§ EXTRAIT DU TEXTE:
━━━━━━
Dès le 26 mai, le pouvoir a cherché à imposer une chape de plomb sur le Rif, rendant impossible toute manifestation massive et action centralisée sur des temps forts...
Leur but était d’empêcher une activité de masse quotidienne et de pouvoir continuer les arrestations des animateurs de la mobilisation (plus d’une centaine). Mais dans le même temps, les actions de solidarité se sont multipliées dans tout le pays, souvent réprimées. C’est dans ce contexte que l’appel à une initiative centralisée à Rabat a vu le jour avec pour slogan fédérateur « Nous sommes un seul pays, un seul peuple. Tous contre la hogra ! »
Unifier et étendre le mouvement
Cette initiative a été soutenue par des secteurs militants du mouvement social, des secteurs de la gauche démocratique et radicale, l’opposition islamiste indépendante, les associations des droits de l’homme, les coordinations locales de soutien au Rif, des courants amazighs. Son objectif était de contrer la propagande contre le prétendu séparatisme, de situer le terrain du conflit sur le refus de la hogra et les questions sociales, d’exiger la libération des détenus et l’arrêt de la répression. Mais il s’agissait aussi de vérifier les possibilités de la construction d’un mouvement au niveau national.
━━━━━━
§ ENTRÉES:

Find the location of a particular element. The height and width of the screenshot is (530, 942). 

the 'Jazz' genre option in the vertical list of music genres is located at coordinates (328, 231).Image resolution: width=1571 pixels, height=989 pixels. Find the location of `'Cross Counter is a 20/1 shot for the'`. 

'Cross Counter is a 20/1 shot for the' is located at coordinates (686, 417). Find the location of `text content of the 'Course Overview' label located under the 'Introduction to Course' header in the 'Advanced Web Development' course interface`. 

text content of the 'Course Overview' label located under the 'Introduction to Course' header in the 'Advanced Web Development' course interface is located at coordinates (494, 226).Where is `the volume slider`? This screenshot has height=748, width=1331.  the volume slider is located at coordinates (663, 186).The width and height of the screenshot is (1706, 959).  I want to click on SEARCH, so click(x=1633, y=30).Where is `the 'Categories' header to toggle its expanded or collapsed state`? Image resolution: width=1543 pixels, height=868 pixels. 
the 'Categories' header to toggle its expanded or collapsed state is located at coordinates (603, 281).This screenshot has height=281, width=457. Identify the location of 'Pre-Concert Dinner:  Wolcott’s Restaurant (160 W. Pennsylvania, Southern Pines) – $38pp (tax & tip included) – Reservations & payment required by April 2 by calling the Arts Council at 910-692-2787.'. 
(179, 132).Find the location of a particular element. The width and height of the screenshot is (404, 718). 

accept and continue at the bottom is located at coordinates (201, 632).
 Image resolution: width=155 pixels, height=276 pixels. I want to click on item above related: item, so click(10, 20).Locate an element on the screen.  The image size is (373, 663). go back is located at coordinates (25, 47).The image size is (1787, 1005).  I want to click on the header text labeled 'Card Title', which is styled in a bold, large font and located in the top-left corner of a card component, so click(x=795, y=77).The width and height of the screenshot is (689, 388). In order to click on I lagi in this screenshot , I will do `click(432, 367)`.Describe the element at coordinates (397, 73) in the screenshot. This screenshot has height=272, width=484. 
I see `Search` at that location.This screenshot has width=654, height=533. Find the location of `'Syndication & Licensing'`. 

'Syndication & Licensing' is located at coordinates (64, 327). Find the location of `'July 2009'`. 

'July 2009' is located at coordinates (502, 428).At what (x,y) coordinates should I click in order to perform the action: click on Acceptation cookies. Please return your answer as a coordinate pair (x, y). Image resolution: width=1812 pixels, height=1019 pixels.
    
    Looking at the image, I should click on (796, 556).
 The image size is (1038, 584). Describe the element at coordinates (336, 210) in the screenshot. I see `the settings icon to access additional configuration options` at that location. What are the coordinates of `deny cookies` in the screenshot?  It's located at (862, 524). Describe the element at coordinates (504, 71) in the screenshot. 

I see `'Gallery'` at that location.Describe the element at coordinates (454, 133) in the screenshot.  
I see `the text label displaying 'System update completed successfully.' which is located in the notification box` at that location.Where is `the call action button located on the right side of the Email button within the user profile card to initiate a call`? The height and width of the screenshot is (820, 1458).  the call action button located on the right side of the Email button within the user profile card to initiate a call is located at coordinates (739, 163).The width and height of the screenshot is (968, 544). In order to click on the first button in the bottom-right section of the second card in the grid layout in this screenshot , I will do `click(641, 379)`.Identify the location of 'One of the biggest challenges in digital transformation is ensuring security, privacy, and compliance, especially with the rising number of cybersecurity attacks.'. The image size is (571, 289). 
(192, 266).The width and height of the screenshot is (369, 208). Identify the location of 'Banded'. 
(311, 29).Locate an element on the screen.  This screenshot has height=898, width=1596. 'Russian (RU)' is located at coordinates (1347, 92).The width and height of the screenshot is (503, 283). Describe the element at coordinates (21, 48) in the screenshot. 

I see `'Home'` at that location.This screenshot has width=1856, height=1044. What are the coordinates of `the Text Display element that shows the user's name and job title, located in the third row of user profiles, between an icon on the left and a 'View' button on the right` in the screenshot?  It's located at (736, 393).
━━━━━━
§ EXERCICES PROPOSÉS:
• 1. Répondez à ces questions sur le texte consacré au Rif :
(a) À partir de quelle date le pouvoir a-t-il cherché à imposer une chape de plomb sur le Rif ?
(b) Quel slogan fédérateur accompagnait l'appel à une initiative centralisée à Rabat ?
(c) Outre ses autres objectifs, que s'agissait-il aussi de vérifier avec cette initiative ?
• 2. Reproduisez, s'il vous plaît, le passage du texte consacré au Rif qui commence à « Unifier et étendre » et se termine à « au niveau national. ».
• 3. Poursuivez le texte consacré au Rif à partir de l'endroit où il s'arrête.

§ EN RÉPONSE:
• 1.
(a) Dès le 26 mai.
(b) « Nous sommes un seul pays, un seul peuple. Tous contre la hogra ! »
(c) Les possibilités de la construction d'un mouvement au niveau national.

• 2.
Unifier et étendre le mouvement
Cette initiative a été soutenue par des secteurs militants du mouvement social, des secteurs de la gauche démocratique et radicale, l’opposition islamiste indépendante, les associations des droits de l’homme, les coordinations locales de soutien au Rif, des courants amazighs. Son objectif était de contrer la propagande contre le prétendu séparatisme, de situer le terrain du conflit sur le refus de la hogra et les questions sociales, d’exiger la libération des détenus et l’arrêt de la répression. Mais il s’agissait aussi de vérifier les possibilités de la construction d’un mouvement au niveau national.

• 3.
Malgré le contexte du ramadan, la manifestation de dimanche dernier, ouverte par le comité des détenus des familles du Rif, fut un véritable succès, avec une participation de 100 000 à 150 000 manifestants. D’autres villes ont manifesté au même moment. Comme lors du M20F, les organisations n’apparaissent pas en tant que telles, même si AWI, la principale opposition islamiste, a fait une démonstration de force.
Cette initiative a pu unifier les slogans sur des bases progressistes de revendication des droits pour touTEs et annoncé la constitution d’un front pour la défense des libertés, de la dignité et la justice sociale, s’engageant dans tout le pays à construire les mobilisations. Le pouvoir est maintenant confronté à deux processus qui tendent à se combiner : le maintien de la résistance populaire dans le Rif, et le réveil social et démocratique dans les autres régions.
Pour et par en bas
La construction d’un véritable rapport de forces nécessitera de maintenir un cap unitaire, de l’élargir sans céder sur le contenu : la lutte pour la satisfaction des droits sociaux et démocratiques élémentaires, la fin du règne de l’austérité et de la matraque. La construction de fronts enracinés localement, au plus près des urgences concrètes des populations, peuvent asseoir une légitimité populaire, si, comme dans le Rif, ils appuient des processus participatifs, des comités d’action portées par les habitantEs eux-mêmes ou reliés étroitement à eux.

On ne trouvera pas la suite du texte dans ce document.